**Data records**
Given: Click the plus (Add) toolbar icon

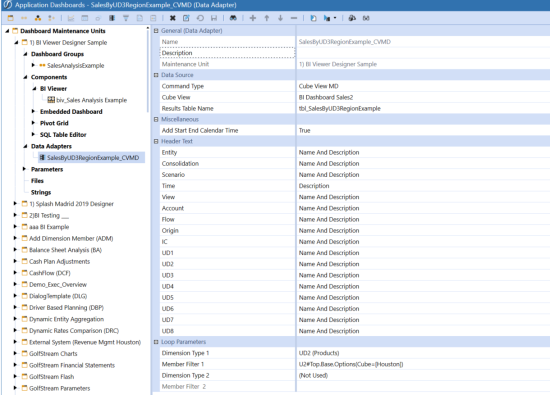Looking at the screenshot, I should tap(253, 18).
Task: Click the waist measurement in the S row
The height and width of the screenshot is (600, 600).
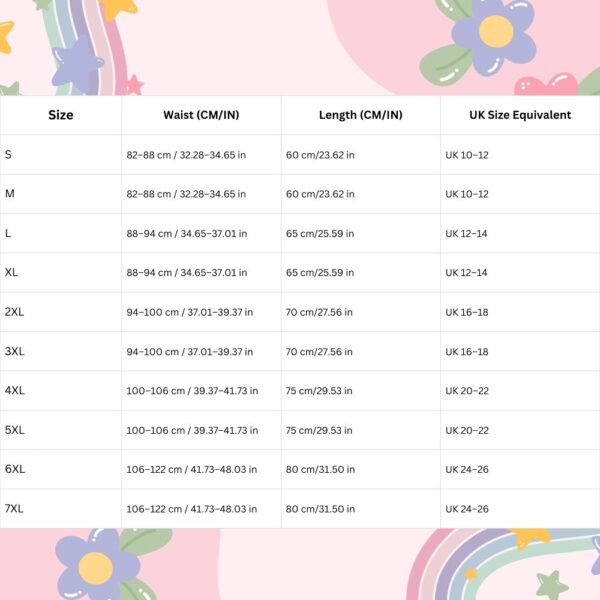Action: (186, 155)
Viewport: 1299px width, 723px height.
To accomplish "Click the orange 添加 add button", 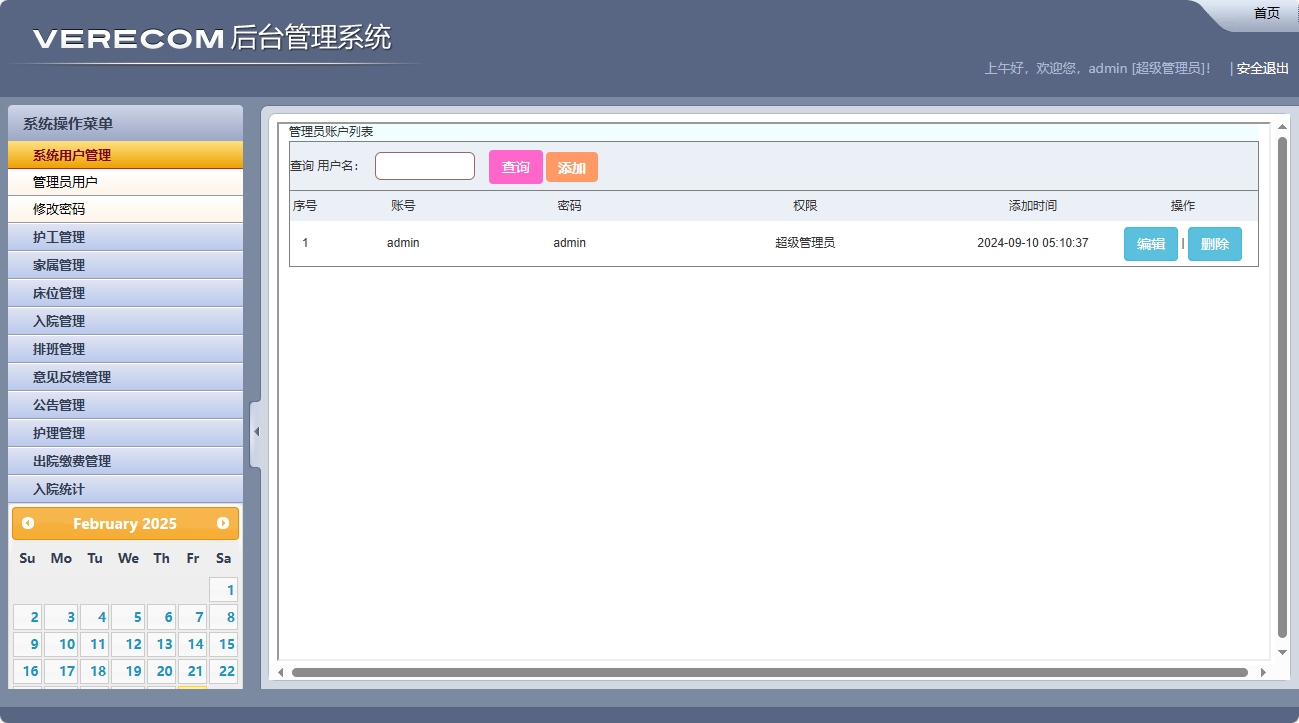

**Work instruction**
All of the material above is to be retyped exactly, with no pictures included.

**Written solution**
Given: Click the plus (Add) toolbar icon

Looking at the screenshot, I should tap(253, 18).
Task: Click the waist measurement in the S row
The height and width of the screenshot is (600, 600).
Action: (186, 155)
Viewport: 1299px width, 723px height.
To accomplish "Click the orange 添加 add button", 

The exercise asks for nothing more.